Fair points raised about redundancy and "feeling" of security a twin has on pax and many pilots. However, twin are being given too much credit, and apparently jaa and the like are looking into the 2 engines solution the answer to all accidents...... WRONG!!!

Somebody said in previous posts that having another engine gave him a security feeling.... . That is what worries me, because we might be lulled into a false feeling of security wich invariably leads to the REAL main cause of accidents, i.e. pilot error. I am not implying that a good pilot is one that doesnt make errors, thatīs is uthopic at best. We are all prone to errors and sooner or later we will make them. It all depends on timing, situational awareness, how far from the safe envelope we are when that happens, etc, etc. And of course, how lucky we are!
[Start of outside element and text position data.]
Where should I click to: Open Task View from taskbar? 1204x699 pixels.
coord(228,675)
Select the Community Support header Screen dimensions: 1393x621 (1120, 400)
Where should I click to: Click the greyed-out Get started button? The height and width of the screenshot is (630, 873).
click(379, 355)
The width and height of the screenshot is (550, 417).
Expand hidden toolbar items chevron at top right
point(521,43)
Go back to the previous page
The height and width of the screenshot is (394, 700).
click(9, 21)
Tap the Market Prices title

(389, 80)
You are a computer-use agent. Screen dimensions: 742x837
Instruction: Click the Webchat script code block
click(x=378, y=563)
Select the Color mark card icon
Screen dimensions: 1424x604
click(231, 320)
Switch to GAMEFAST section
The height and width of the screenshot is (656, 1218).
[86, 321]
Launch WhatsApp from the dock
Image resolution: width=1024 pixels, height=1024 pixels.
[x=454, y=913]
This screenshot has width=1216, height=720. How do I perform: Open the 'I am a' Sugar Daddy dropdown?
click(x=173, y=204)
For instance, an example I know well. Traffic police in Spain were using single turbine EC-120 and sometimes single Ecureil (b3 and the like). Well, no accidents and no close calls in a fair amount of years. Then JAR came into the picture and the goverment decided that everything had to be twin-engine (scary when politicians decided what is best for us....), so they upgraded to the twin EC-135. Not a single pilot from the company is happy about it, rather far from beeing happy, i should say. The margin they had on the single has become lessened now, and still they do the same kind of flights. Scary, very very scary. And the private operators, that is even worse. Because they have paid for a twin helicopter, ir training maybe and mcc, they assume they can do the same jobs as before, and even they reckon the limits should be puss even further than in the past. So you are left with less power, doing the same jobs than before, even worse. All of us know how close to the accident-limit line we get more often than not. Now, because you have two engines, you should be able to push the limits and make the deadlines still, but with less power available......... Very, very scary.

So, yes I agree twins (at least some) might be safer and more redundant on the engineering side and in theory, BUT, the understanding that JAA and every stateīs civil aviation authorities are getting, it is going to cause more accidents than prevent them, in my opinion. Aside the fact that is making new pilots really hard to make it, but that is another kind of subject.